ALSA / PulseAudio Audio Processing | Shortwave Radio | RTL-SDR | KiwiSDR

WebSDR Handbook
How to Tune Global Broadcasts and Communications for Free With Software Defined Radio

We earn a commission if you make a purchase, at no additional cost to you.

Transmitting an effective voice signal, especially in the HF spectrum, requires more than using a good antenna, lots of power, and a stable / clean sounding transmitter. Attention must be devoted to the audio signal chain, and some manipulation of the amplitude dynamics is necessary. Specifically, the human voice normally has a peak-to-average ratio that is good for face to face conversation, but not good for noisy radio conditions. One can be heard much better if spectral components in the voice are enhanced and the peak-to-average ratio reduced. It is also essential to incorporate hard limiting to prevent overdriving downstream components in the transmit signal path. Traditionally, any well equipped radio studio or ham shack included an audio processor rack to do these tasks. More spartan stations relied on internal transmitter audio processing, which works but with limits in flexibility.

Ten-Tec Speech Procesor
Ten-Tec Speech Processor

Behringer Speech Processor

Software Speech Processor

Send that expensive outboard audio processing equipment to the local radio museum. Audio processing for broadcasting, podcasting, or amateur radio can be done very nicely on a personal computer using ALSA with LADSPA plugins. Recently, two amateur radio operators and bloggers, VK2MEV and VK5FSCK have made substantial progress implementing real time software speech processing. It is not at all difficult to do on modest computers! Most Linux distributions come with the basic audio architecture already installed; getting the plugins requires a short download. Configuring the system for very nice equalization, compression, and limiting takes a few more minutes, using data given here.

LADSPA Plugins

These software modules have been very popular in audio editing. Any user of a digital audio workstation has seen and used the LADSPA plugins for cleaning up, adding special effects, and other audio processing tasks. "Tom's Audio Processing" and "Steve Harris" processing modules, designed to alter the amplitude dynamics of audio, will be used here. Yes, it is also possible to add reverb, phasing, pitch change, and other effets in real time.

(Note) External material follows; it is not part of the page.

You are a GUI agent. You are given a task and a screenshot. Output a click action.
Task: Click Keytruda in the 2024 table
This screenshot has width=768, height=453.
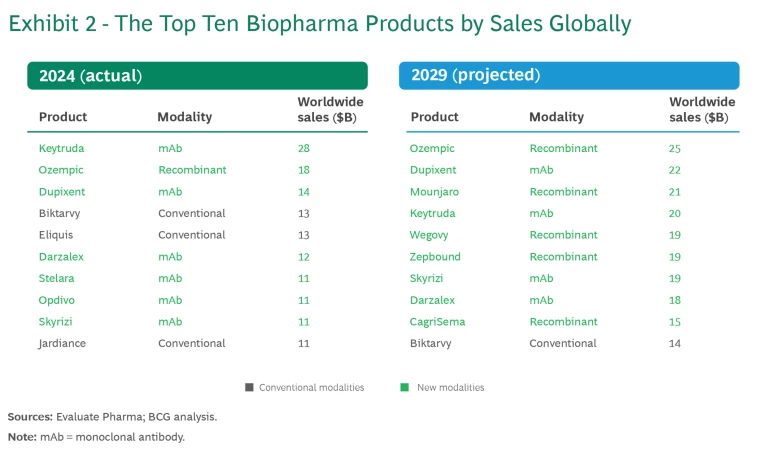click(62, 148)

Install the ladspa nd lv2 plugins using typical Linux package managers. For example, use Apt to get it on most Debian or Ubuntu systems:

sudo apt update; sudo apt install tap-plugins swh-plugins lsp-plugins

Note (January 26, 2023): The information on this page shows you how to do realtime audio processing using audio plugins and config files. It is far easier to simply manage the plugins with PulseEffects; that is how I set it up in Skywave Linux and other systems. Do this to install it:

sudo apt update; sudo apt install pulseeffects

To use PulseEffects, click the launcher then set up your audio chain as you wish!

It is also possible, if you are an advanced Linux user, to enjoy higher performance if you download and compile the plugins from source code. In particular, the tap_dynamics plugin can be modified very nicely for combined compression and gating by editing the source code. Tap_dynamics_presets.h is the file containing the presets. Number 7 (actually number eight in the file when starting at zero) can be rewritten as shown:


	{ /* Compressor/Gate, threshold at -20 dB */
		5,
		{
			{-80.0f, -110.0f},
			{-62.0f, -90.0f},
			{-20.0f, -20.0f},
			{0.0f, -10.0f},
			{20.0f, -8.0f},
		},
	},

Code for other plugins can also be tweaked to suit operator preferences when the need arises. With original code, these plugins mees most operators' needs, but any may be adjusted if a truly unique and bleeding edge sound system is desired.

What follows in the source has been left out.